= Marylebone Cricket Club tours of Ceylon and Sri Lanka =

International cricket tours

International cricket teams raised by Marylebone Cricket Club (MCC) have visited Sri Lanka, formerly Ceylon, on 23 occasions from 1911-12 until the most recent tour in the winter of 2000-01. Eleven of the teams were England national cricket teams raised by MCC during the period when it held responsibility for Test cricket played by England. The other twelve were MCC teams per se which did not take part in Test cricket.

By 1911, there had been four English teams in Ceylon. Those were led by Ivo Bligh in 1882-83; George Vernon in 1889-90; Lord Hawke in 1892-93; and Andrew Stoddart in 1894-95. The Bligh and Stoddart teams were en route to Australia while the Vernon and Hawke ventures took in Ceylon as part of visits to India. In 1911-12, there was the first visit by an England Test team organised by MCC. Again, it was a case of using Colombo as a stopover en route to Australia. This team was led by Pelham Warner and played a match against a Ceylon XI which at that time was not a first-class team. After the First World War, the next team to stop in Ceylon was the 1920–21 England team, again en route to Australia and played the Ceylon XI in a match that was still not first-class.
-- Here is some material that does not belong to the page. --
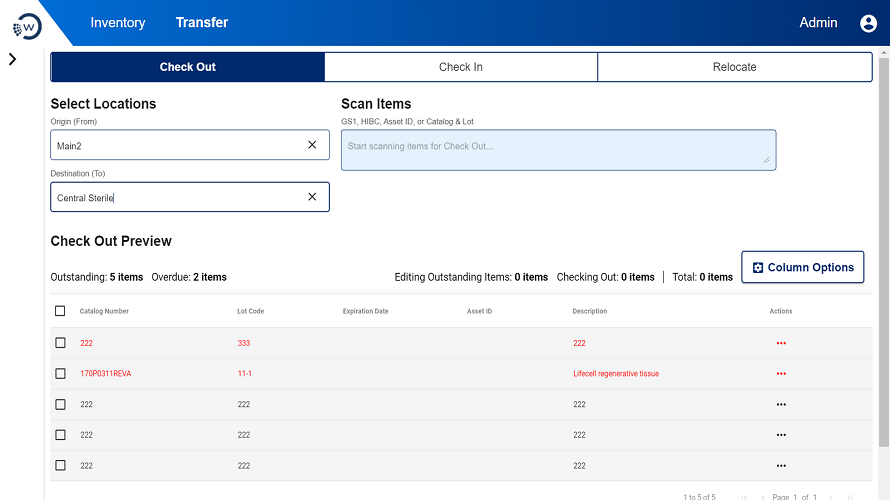Toggle the select-all header checkbox

click(60, 311)
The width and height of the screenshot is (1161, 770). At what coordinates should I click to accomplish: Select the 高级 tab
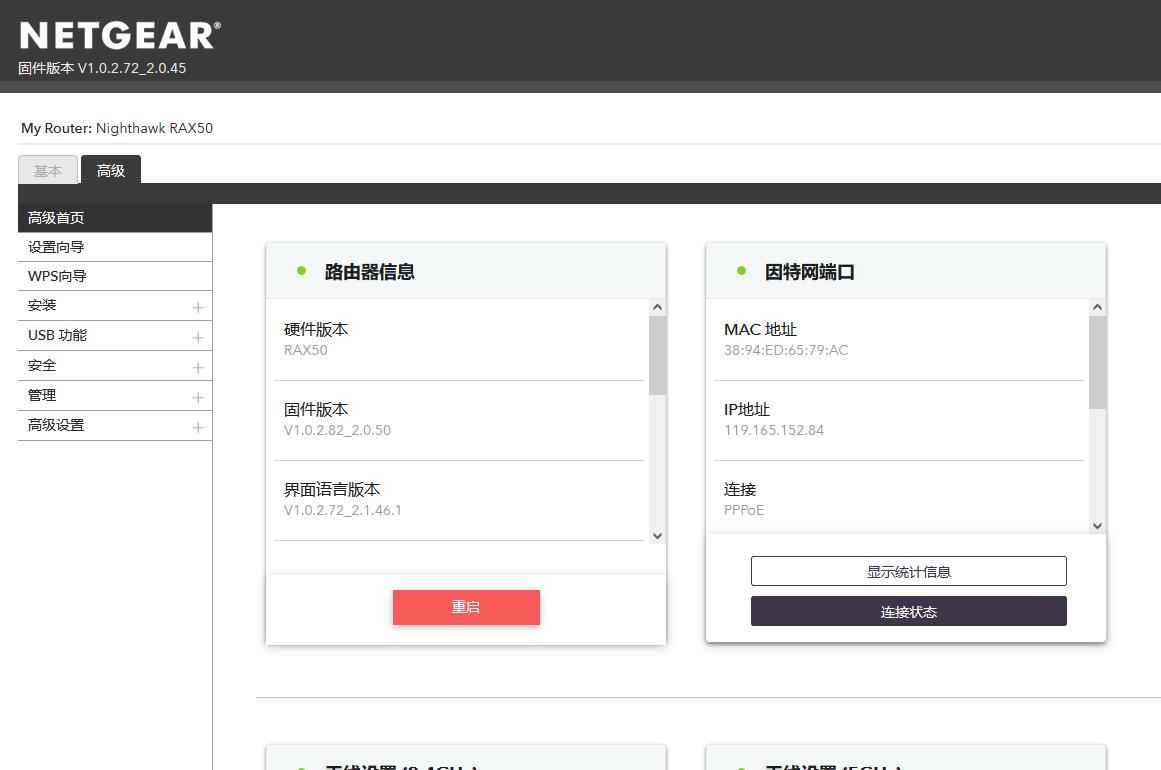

In 1922–23, the first MCC team which was not a Test side visited Ceylon en route to Australia and New Zealand. Captained by Archie MacLaren, it played one second-class match in Colombo against the Ceylon XI. The 1924–25 England team, organised by MCC, played in Colombo in October 1924, in a drawn second-class match against the Ceylon XI.

The earliest match played in Ceylon that now has first-class status took place in February 1926 between a Ceylon XI and a visiting Bombay XI, which included future Indian Test player C. K. Nayudu. Next season, the first MCC team to play first-class matches in Ceylon was the 1926-27 side led by Arthur Gilligan. This team was essentially bound for India but in January and February 1927 it played four first-class matches in Ceylon against the Europeans XI, the Ceylonese XI, an Up-Country XI and the Ceylon national team.

MCC-organised England teams tended to play single day games until the 1933–34 team to India concluded its tour with four matches in Ceylon, two of them first-class. In February 1962, Ted Dexter's team returning from their tour of India and Pakistan played Ceylon at the Paikiasothy Saravanamuttu Stadium in Colombo in a three-day match. MCC won by 8 wickets. However, the MCC England teams in 1962–63 and 1965–66 played only minor matches when stopping over on their voyages to Australia. The 1965–66 team to Australia was the last to travel there by sea and so the Colombo stopovers ended.

In January 1969, the MCC England team visiting Pakistan came to Colombo and played Ceylon in a drawn match. By this time, the standard of cricket in the island had improved considerably and the national team was well on the way towards gaining Test status.

After Ceylon became Sri Lanka and MCC stopped organising England tours, the club has only rarely visited the island. There was something of a reunion spirit in 2000–01 when an MCC team arrived for the first time since 1977, but it played no first-class matches.